Please update these rows by replacing "screenshot" with "screen image" everywhere it appears, changing nothing else. Leave the pictures out of your version.

Rows for locating text and elements:
----------------

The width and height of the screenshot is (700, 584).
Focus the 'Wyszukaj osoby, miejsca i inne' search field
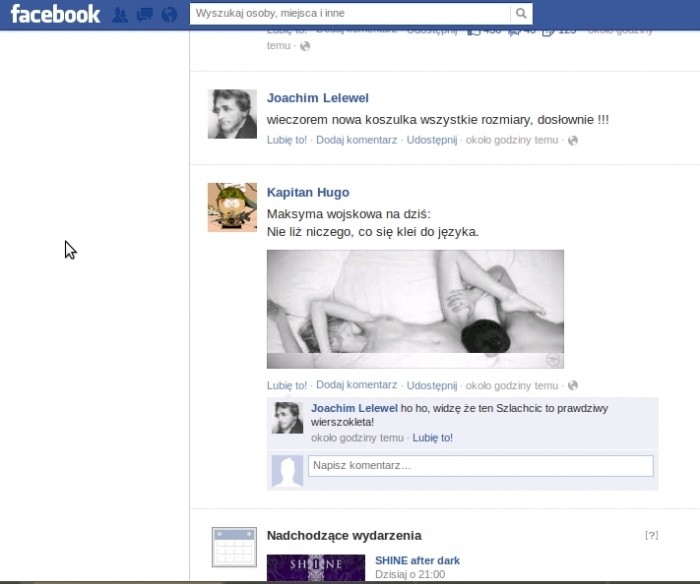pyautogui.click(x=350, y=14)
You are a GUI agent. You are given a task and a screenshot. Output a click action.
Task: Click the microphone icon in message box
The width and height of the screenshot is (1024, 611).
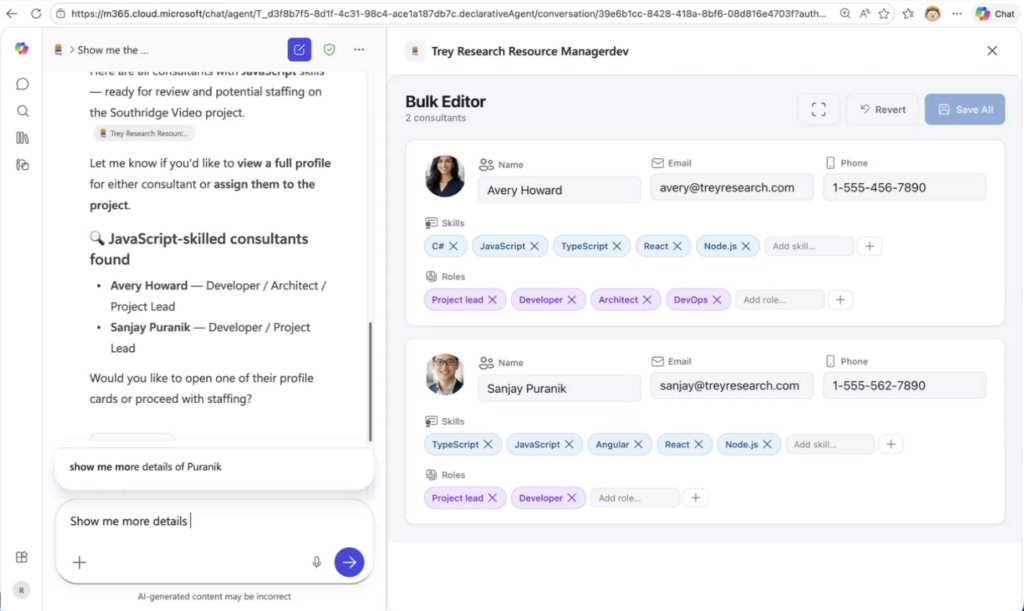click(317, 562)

----------------

Task response:
The width and height of the screen image is (700, 584).
Focus the 'Wyszukaj osoby, miejsca i inne' search field
pyautogui.click(x=350, y=14)
You are a GUI agent. You are given a task and a screen image. Output a click action.
Task: Click the microphone icon in message box
The width and height of the screen image is (1024, 611).
click(317, 562)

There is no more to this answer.